Detecting tiny changes using biosensors – The Nano Argovia project NanoGhip is developing a prototype of a biochip for drug discoveryOctober 2018
In the Nano Argovia project NanoGhip, an interdisciplinary team led by Dr. Martin Ostermaier from InterAx Biotech AG (Villigen, AG) is investigating a new screening method for active substances that could lead to the discovery of new medicines. The scientists aim to develop a new type of biochip that analyzes how the chemical and biological molecules in question react with protein complexes in real time. Even at this early stage, it could also provide information about the safety profile of the tested compounds.
Membrane proteins play an important role in our cells. As well as being fundamental for our survival, they are involved in the development and treatment of diseases. In this context, G protein–coupled (GCP) receptors are particularly significant. Among other functions, they relay signals to the cell’s interior and thereby regulate a whole cascade of vital reactions. In doing so, many of these G protein–coupled receptors interact with a wide range of proteins to form protein complexes.

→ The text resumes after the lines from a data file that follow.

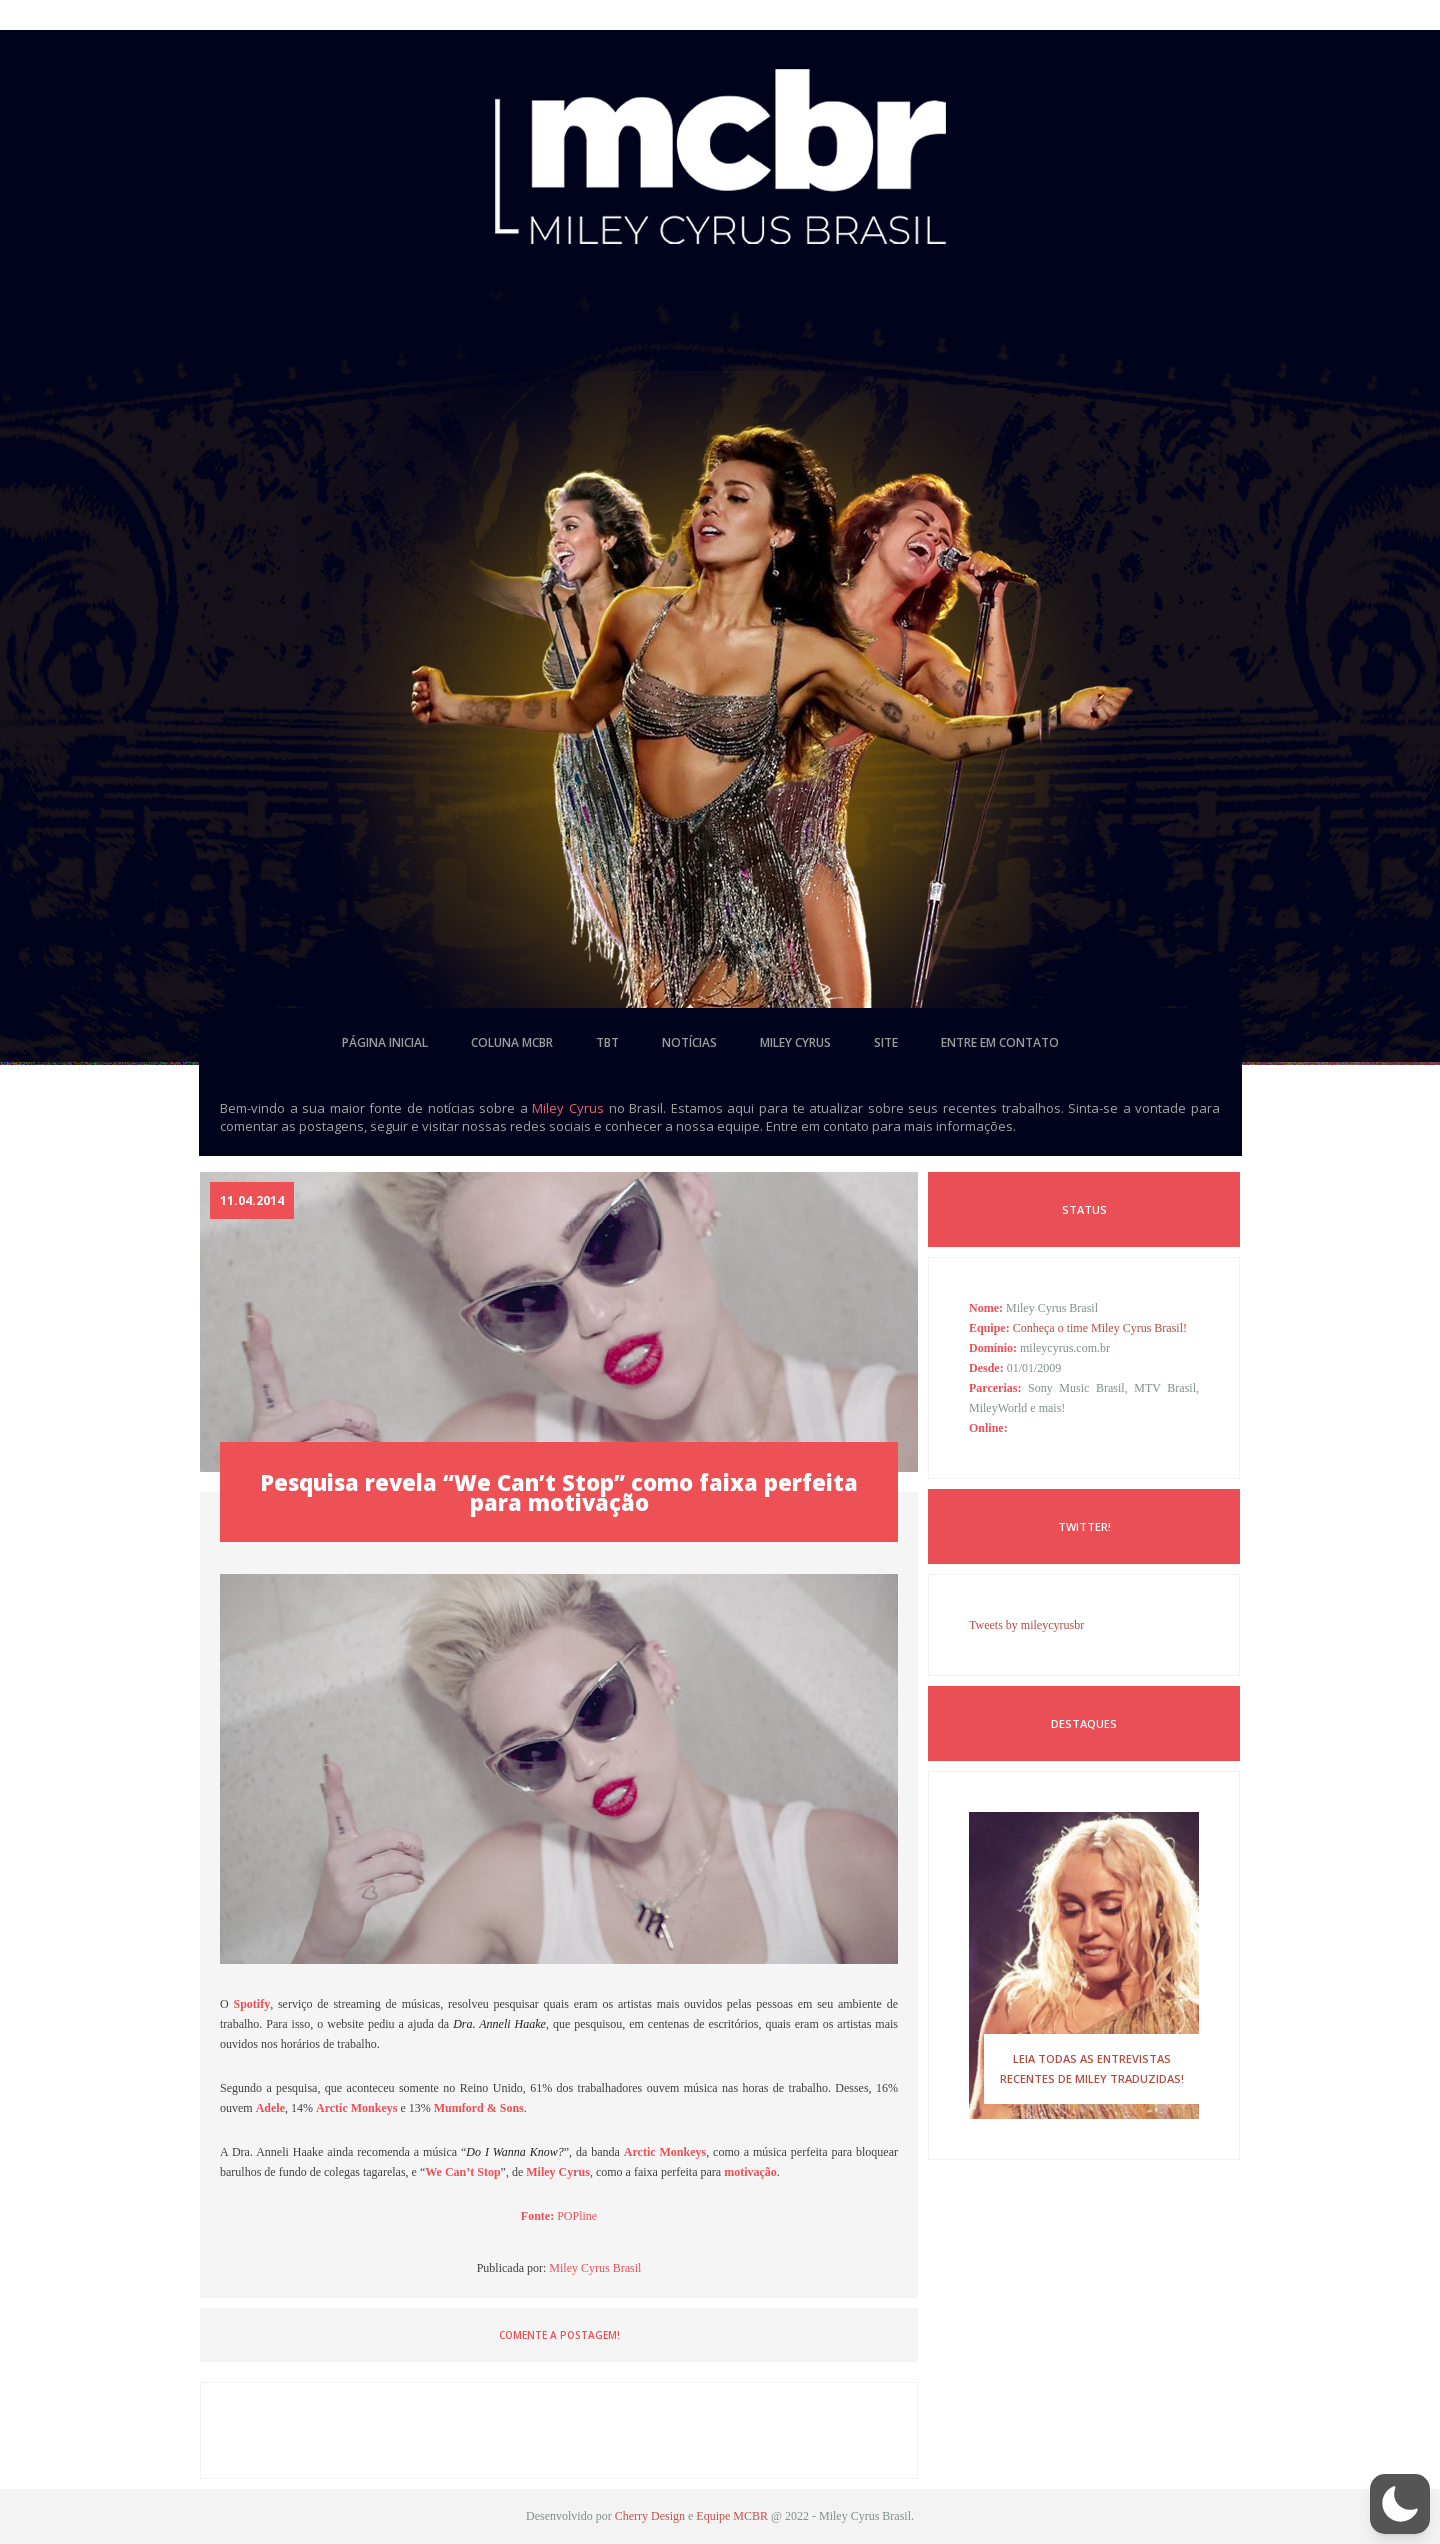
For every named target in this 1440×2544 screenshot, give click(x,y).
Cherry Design (650, 2516)
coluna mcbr (512, 1042)
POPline (577, 2216)
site (886, 1042)
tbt (607, 1042)
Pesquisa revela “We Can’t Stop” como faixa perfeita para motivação (559, 1492)
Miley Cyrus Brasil (595, 2268)
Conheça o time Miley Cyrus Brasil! (1100, 1328)
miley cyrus (795, 1042)
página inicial (385, 1042)
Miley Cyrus (568, 1108)
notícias (689, 1042)
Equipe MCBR (732, 2516)
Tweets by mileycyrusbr (1026, 1625)
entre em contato (1000, 1042)
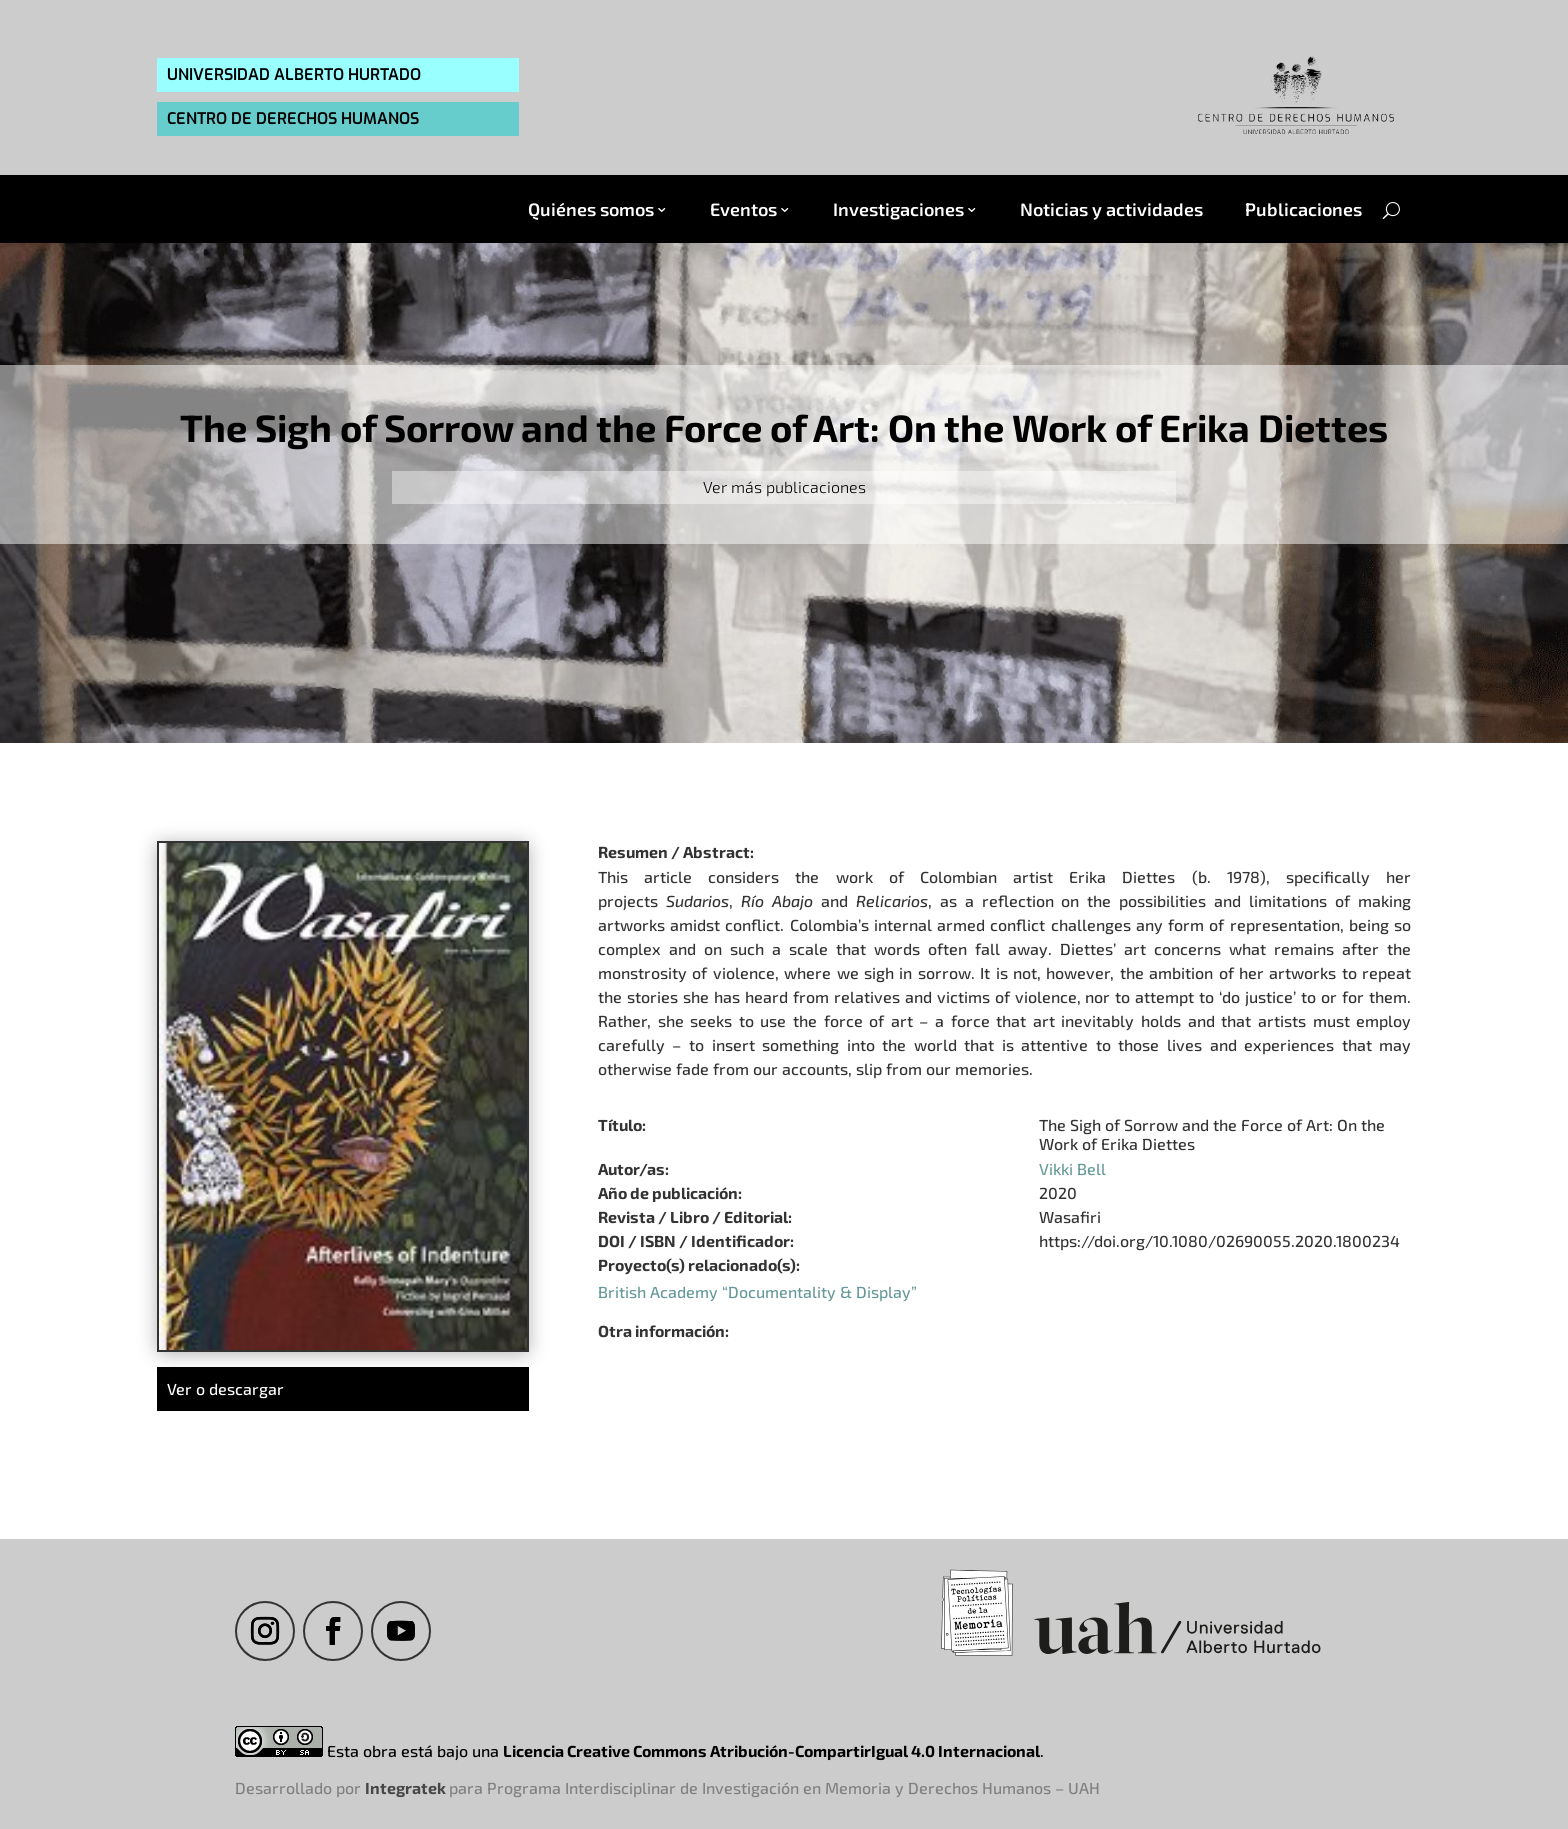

Searching for new active substances that influence these receptors is difficult because, instead of analyzing one individual protein, it is important to consider entire protein complexes in order to replicate the natural conditions in the cell as closely as possible. Given that these protein complexes are anchored within membranes in their natural environment, they must also be integrated into membranes for the screening process.
In order to create a biochip, the researchers in the NanoGhip project incorporate natural protein complexes into synthetic membranes. These have very similar properties to the natural membranes but surpass their natural counterparts in terms of robustness. The researchers then use biosensors to monitor structural changes in the protein complexes when test substances come into contact with the system. These tiny conformational changes of the G protein–coupled receptors have a magnitude of just 0.1 to 1.4 nanometers. Using the protein-based biosensors, the scientists derive information about whether a test substance prevents the GPC receptors from relaying signals to the cell’s interior.
The Nano Argovia project NanoGhip is a close collaboration by scientists from InterAx (a start-up of the Paul Scherrer Institute and ETH Zurich), the Paul Scherrer Institute, and the Department of Chemistry and Biozentrum at the University of Basel, with each of them contributing their own very different areas of expertise. “In this project, we’ve brought together a unique combination of experts that allows us to exploit synergies and explore a new approach to the biological screening of substances on a chip,” summarizes project leader Martin Ostermaier.